**EXERCISE PROMPT**
Set down again exactly the lines of the listing below that fall between the line holding "At what coordinates should I click to accomplish: Click" and the line holding "This screenshot has width=1022, height=599.", inclusive.

**EXERCISE DATA**
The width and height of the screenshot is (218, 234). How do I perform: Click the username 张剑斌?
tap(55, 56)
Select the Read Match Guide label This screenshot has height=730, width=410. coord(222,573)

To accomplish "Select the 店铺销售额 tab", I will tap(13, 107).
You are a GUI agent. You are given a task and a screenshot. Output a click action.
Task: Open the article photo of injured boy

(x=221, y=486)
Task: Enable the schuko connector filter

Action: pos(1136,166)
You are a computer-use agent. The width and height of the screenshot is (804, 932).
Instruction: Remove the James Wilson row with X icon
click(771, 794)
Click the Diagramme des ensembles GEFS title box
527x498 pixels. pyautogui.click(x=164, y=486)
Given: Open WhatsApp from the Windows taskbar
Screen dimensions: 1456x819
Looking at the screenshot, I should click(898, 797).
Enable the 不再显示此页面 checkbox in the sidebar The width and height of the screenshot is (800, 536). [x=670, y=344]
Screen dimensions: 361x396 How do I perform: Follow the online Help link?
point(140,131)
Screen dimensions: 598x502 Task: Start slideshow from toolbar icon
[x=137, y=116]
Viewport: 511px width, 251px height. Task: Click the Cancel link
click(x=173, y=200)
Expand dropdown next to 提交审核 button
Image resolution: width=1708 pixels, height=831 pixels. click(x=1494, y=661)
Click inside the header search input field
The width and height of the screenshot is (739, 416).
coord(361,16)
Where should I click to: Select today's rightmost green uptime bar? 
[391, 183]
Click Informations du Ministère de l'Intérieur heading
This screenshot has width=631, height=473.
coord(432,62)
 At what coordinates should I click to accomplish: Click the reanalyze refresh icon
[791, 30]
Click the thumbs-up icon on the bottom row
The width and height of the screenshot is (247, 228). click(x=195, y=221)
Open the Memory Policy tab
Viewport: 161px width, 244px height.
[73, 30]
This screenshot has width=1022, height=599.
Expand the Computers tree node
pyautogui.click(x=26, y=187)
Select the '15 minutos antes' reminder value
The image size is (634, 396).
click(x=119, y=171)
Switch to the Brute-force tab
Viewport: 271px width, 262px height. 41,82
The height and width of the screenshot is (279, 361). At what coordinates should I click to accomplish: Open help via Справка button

**TASK RESPONSE**
 At what coordinates should I click to accomplish: Click the reanalyze refresh icon
[791, 30]
Click the thumbs-up icon on the bottom row
The width and height of the screenshot is (247, 228). click(x=195, y=221)
Open the Memory Policy tab
Viewport: 161px width, 244px height.
[73, 30]
This screenshot has width=1022, height=599.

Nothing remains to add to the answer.